To Gatiss, this “sense of wrongness” is key. Even the obtuse theme music, which starts with a stab of dramatic drums before going into an unexpectedly major-key guitar line that sounds like a Wall’s Viennetta advertisement, adds to the show’s out-of-tune style. “It shouldn’t work, that theme, but it really does,” he says. “Somehow it fits it perfectly. That kind of says it all – none of it’s quite right.” He points to his favourite episode, The Two Faces of Evil, to illustrate. A family are involved in a car crash that leaves the father disfigured, with bandages covering his face. When they take him home, something is not right. Right from the start, you feel as if you are being played in the most macabre way.

“All that stuff in that episode with the sou’wester and the scarecrow, it’s genuinely horrible,” he laughs. “When they’re driving along in the rain singing She’ll Be Coming Round the Mountain and then they hit that hitchhiker, and then the nail scratches – it’s really horrible! It’s never quite left me, that.”

Indeed, echoes of Hammer House of Horror can still be seen today. They are writ large in the twists and self-laid traps of Charlie Brooker’s Black Mirror. Inside No 9, the work of Gattis’s League of Gentlemen colleagues Steve Pemberton and Reece Shearsmith, is even named in honour of The Mark of Satan, in which a mortuary worker is haunted by the number, driven ever madder whenever he sees it. And, as in The League of Gentlemen itself, the Englishness and atmosphere, as well as an inherent terror characters like Gatiss’s sinister butcher Hilary Briss, make a mark.

“We all loved the show, and we’re all roughly the same age, so we watched it in the same way as kids,” he says. “When we first got to know each other, we’d talk about it a lot.
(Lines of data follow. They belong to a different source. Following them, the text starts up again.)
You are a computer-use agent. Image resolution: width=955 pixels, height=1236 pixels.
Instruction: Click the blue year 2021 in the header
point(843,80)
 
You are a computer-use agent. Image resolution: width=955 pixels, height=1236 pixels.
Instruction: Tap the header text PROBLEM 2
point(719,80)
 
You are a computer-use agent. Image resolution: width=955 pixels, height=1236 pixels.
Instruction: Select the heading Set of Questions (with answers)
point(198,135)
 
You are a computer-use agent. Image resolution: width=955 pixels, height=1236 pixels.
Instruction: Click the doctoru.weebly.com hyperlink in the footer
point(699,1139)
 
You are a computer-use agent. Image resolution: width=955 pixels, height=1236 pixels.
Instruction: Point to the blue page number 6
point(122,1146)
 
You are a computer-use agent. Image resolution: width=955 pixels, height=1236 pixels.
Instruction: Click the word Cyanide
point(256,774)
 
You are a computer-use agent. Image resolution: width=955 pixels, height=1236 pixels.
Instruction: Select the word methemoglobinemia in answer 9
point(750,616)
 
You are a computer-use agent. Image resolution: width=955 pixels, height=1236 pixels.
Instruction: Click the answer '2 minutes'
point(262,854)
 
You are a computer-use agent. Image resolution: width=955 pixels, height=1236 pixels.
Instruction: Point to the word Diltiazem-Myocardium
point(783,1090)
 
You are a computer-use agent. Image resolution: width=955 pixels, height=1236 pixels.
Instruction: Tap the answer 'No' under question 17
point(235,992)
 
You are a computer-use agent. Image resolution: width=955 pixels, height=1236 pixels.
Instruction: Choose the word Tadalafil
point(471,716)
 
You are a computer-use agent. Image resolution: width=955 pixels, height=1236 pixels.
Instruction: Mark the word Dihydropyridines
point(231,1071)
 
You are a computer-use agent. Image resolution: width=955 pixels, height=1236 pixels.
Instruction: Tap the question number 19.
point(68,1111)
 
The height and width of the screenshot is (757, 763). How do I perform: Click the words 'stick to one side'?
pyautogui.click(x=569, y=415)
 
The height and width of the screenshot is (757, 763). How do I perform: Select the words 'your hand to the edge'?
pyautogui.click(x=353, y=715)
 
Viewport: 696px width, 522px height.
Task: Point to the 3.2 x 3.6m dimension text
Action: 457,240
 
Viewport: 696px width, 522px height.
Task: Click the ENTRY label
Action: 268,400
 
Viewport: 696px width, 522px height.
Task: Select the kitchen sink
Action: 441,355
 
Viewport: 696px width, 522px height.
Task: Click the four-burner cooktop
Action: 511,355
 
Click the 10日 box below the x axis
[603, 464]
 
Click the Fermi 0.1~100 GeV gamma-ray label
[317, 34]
It was a common currency, so it had an impact that way. An older bit of England with matrons and things that were genuinely quite creepy.”

Forty years on, Hammer House of Horror remains so. By keeping to Fawlty Towers rules and existing only for its initial run, it never had a chance to lose its way or dilute itself. It remains some of the creepiest, strangest, most genuinely scary TV Britain has ever produced. And if you are invited to a party being held in its honour, it might be wise to decline.